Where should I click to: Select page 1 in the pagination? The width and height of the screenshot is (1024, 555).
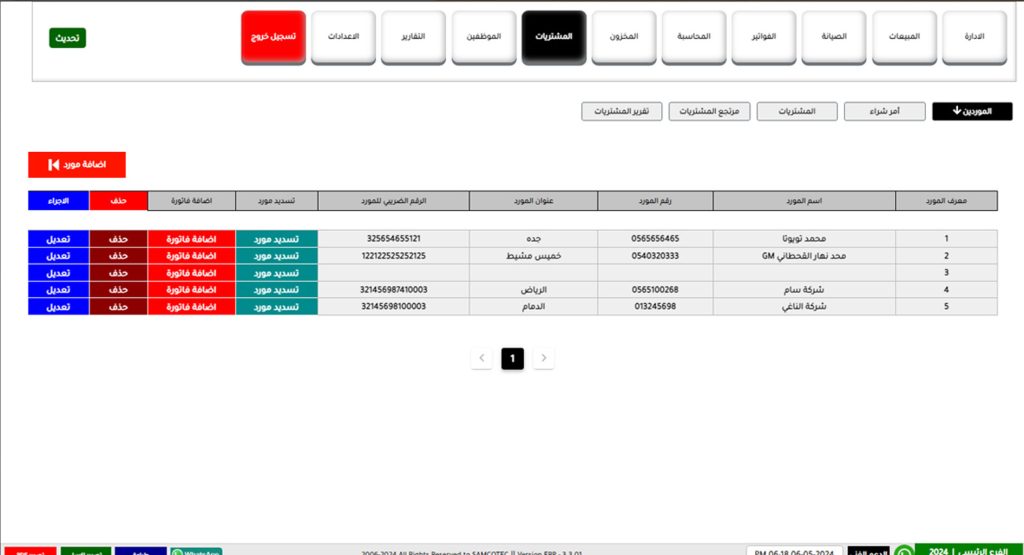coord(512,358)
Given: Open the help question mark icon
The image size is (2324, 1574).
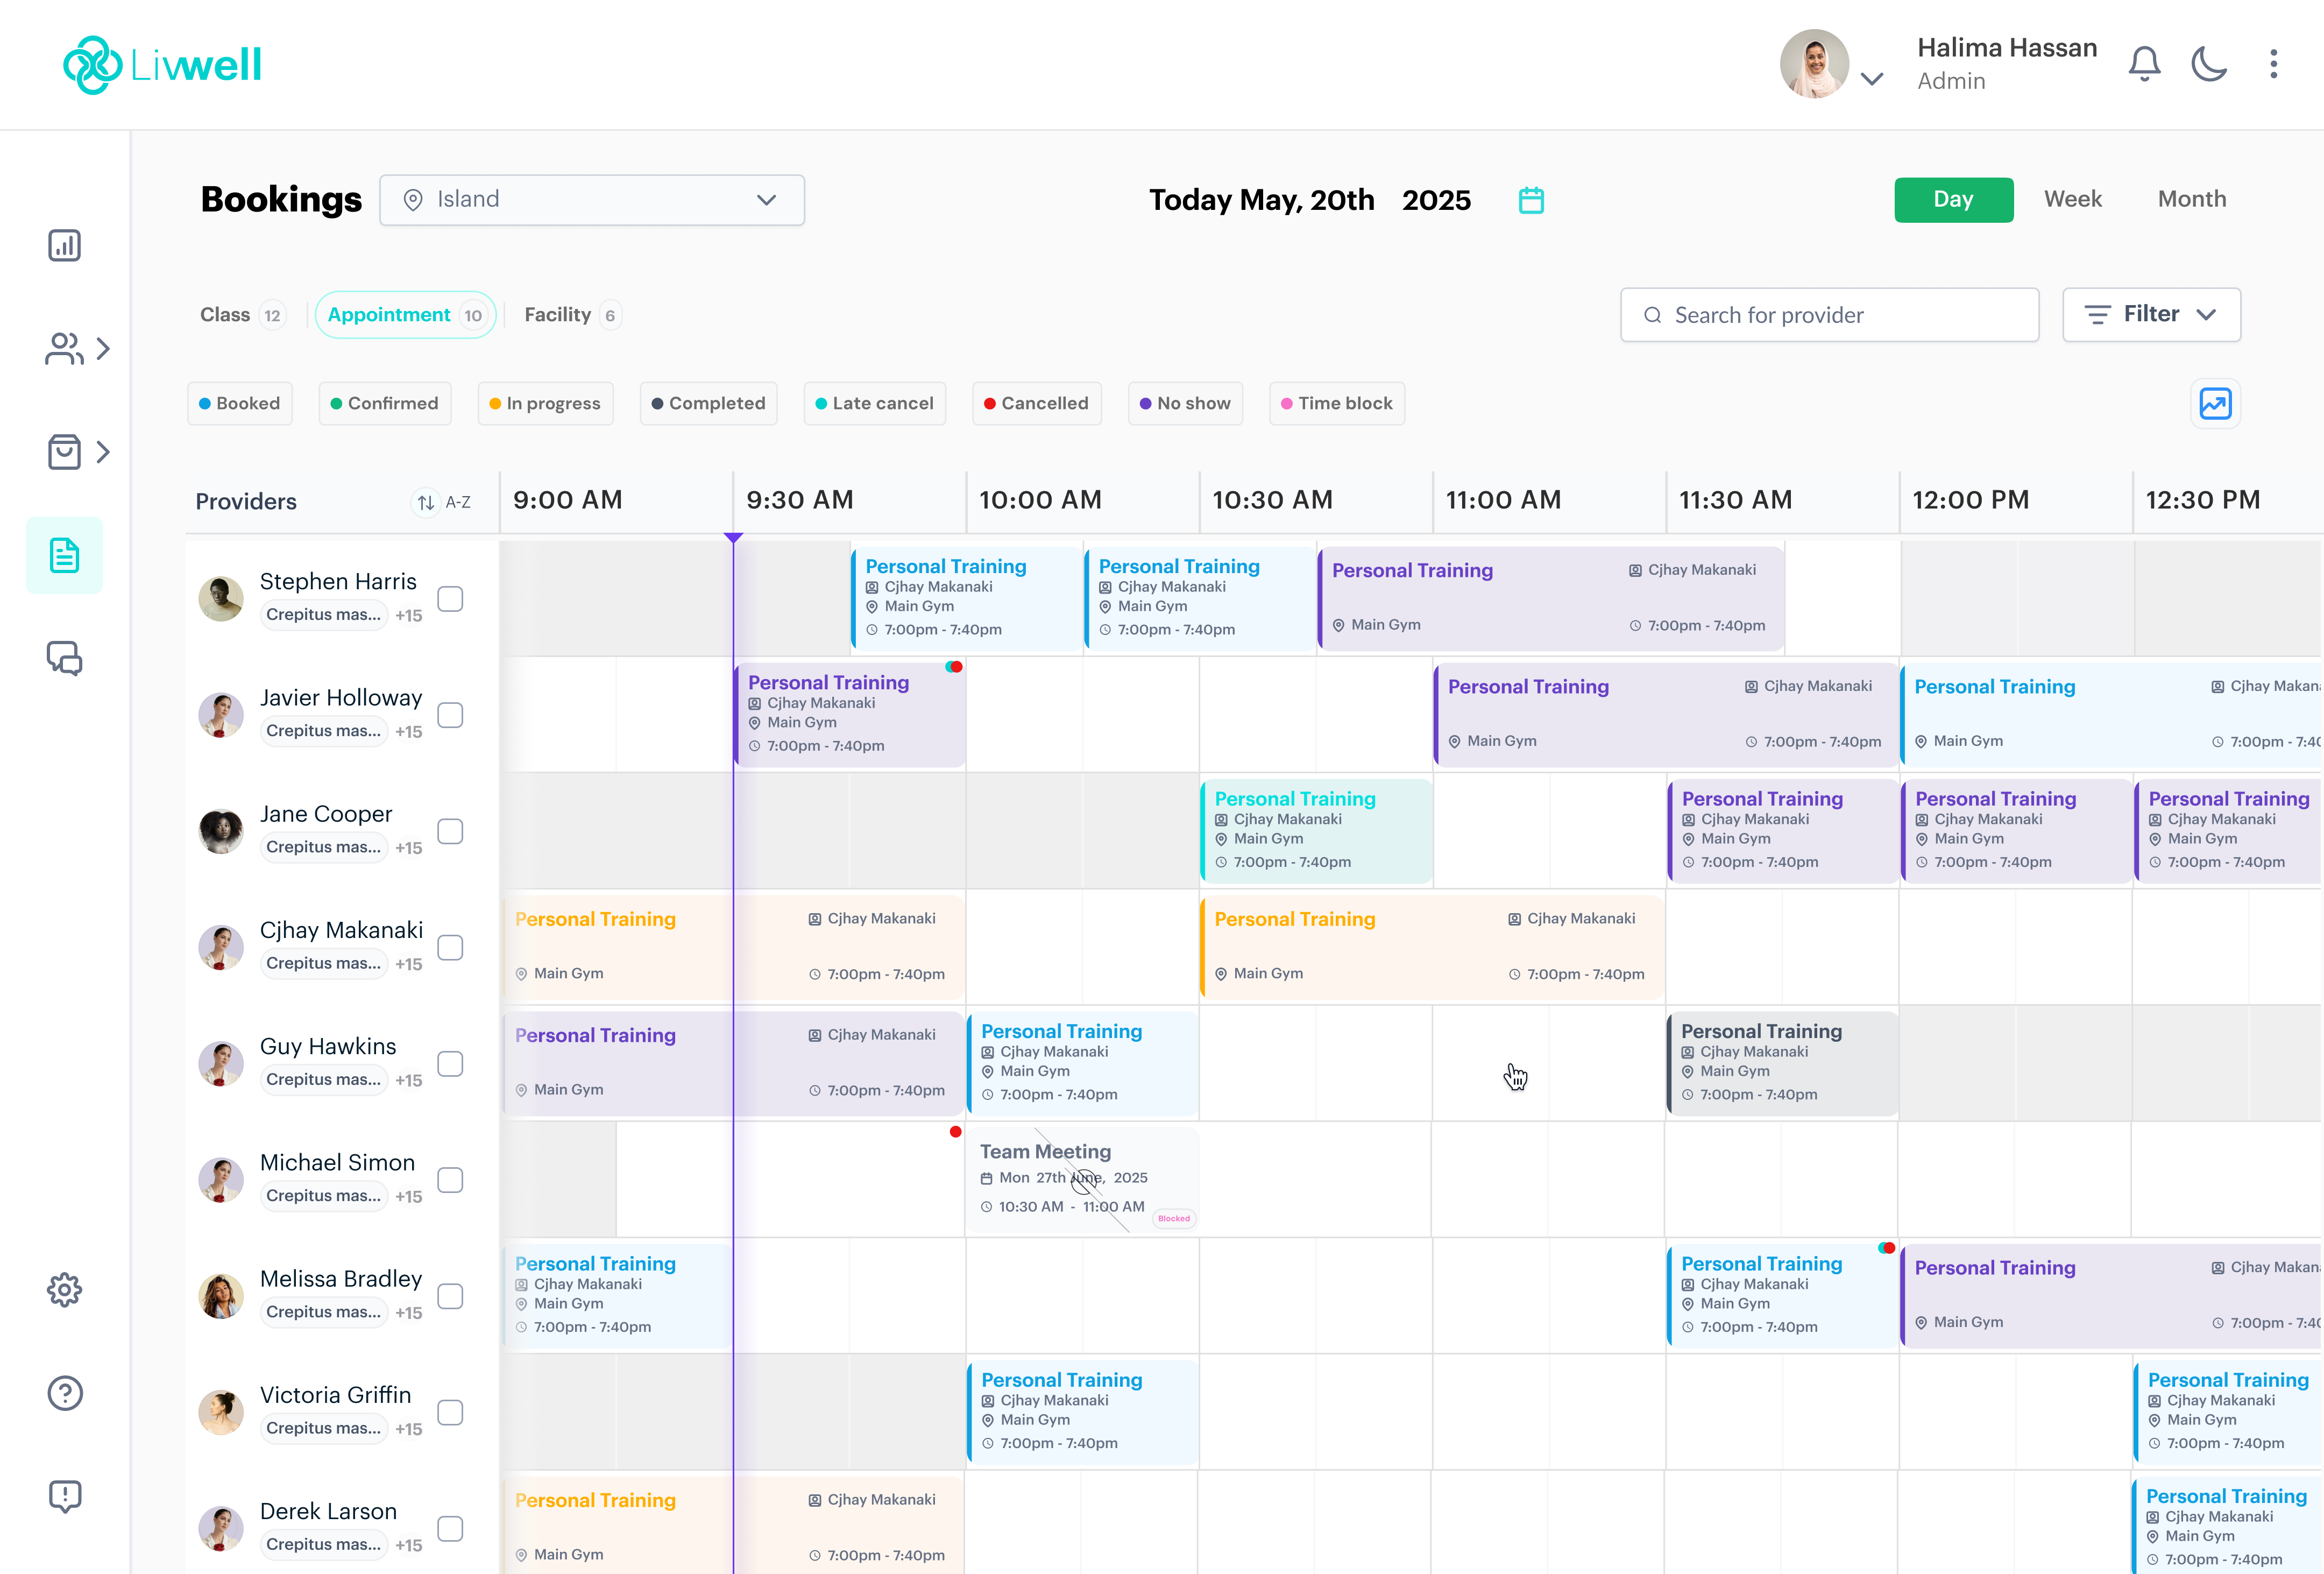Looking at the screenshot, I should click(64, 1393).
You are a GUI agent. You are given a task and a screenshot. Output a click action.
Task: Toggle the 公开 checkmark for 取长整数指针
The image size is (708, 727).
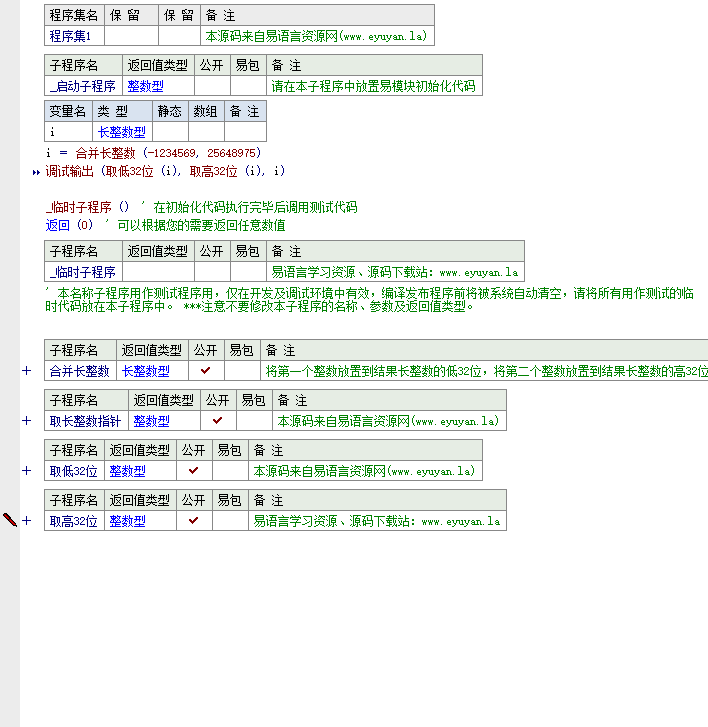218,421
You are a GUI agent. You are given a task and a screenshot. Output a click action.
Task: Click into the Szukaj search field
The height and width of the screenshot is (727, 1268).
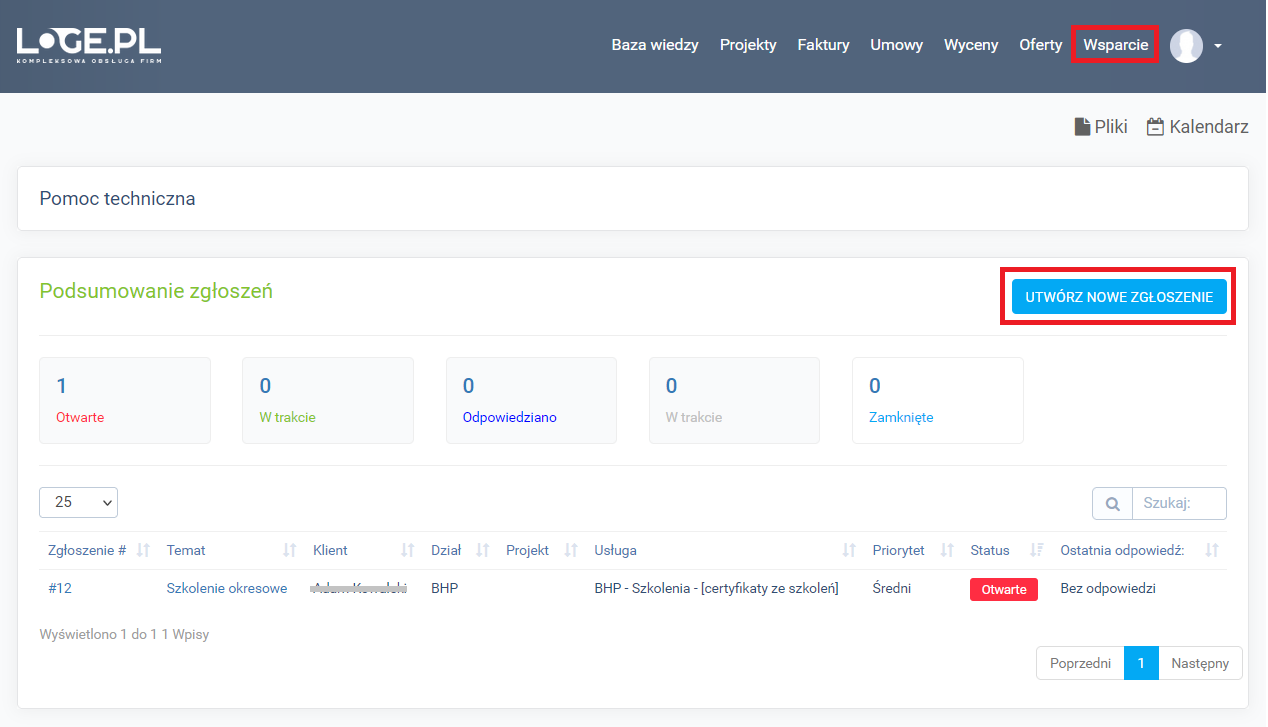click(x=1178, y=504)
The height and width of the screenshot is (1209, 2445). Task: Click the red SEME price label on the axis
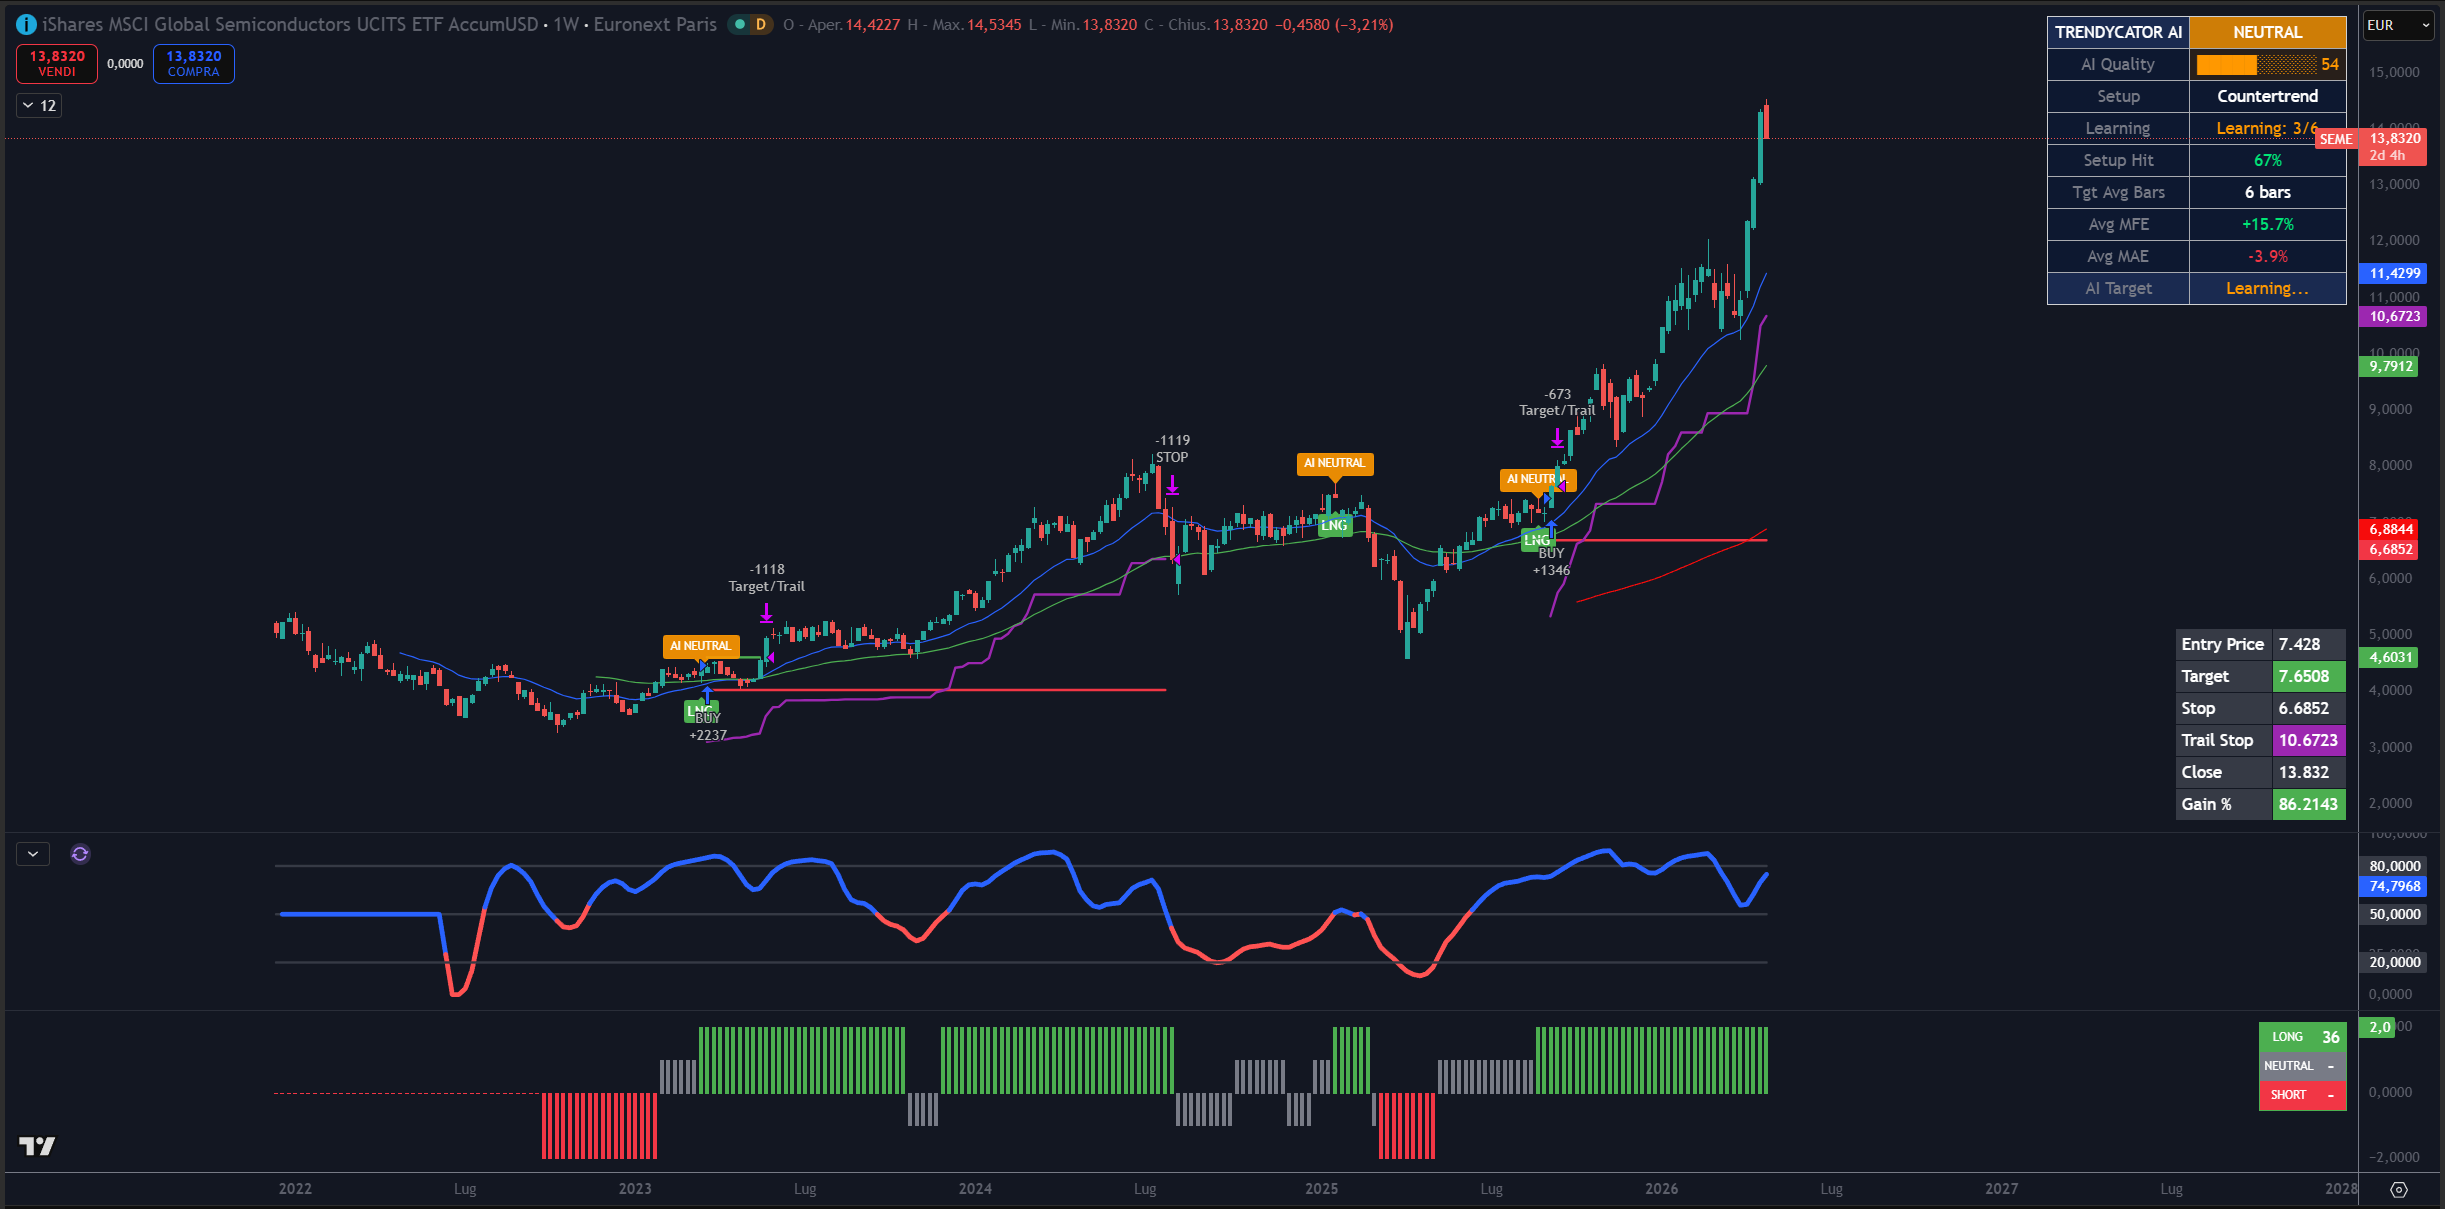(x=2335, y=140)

● Request
Print every row above word for word, omitting the pictures.

● Correct answer
Where should I click to: Select page 1 in the pagination? The width and height of the screenshot is (1024, 555).
coord(512,358)
Given: Open the help question mark icon
The image size is (2324, 1574).
Looking at the screenshot, I should click(64, 1393).
You are a GUI agent. You are given a task and a screenshot. Output a click action.
Task: Toggle the 公开 checkmark for 取长整数指针
The image size is (708, 727).
218,421
You are a GUI agent. You are given a task and a screenshot. Output a click action.
Task: Click into the Szukaj search field
The height and width of the screenshot is (727, 1268).
click(x=1178, y=504)
The height and width of the screenshot is (1209, 2445). Task: Click the red SEME price label on the axis
(x=2335, y=140)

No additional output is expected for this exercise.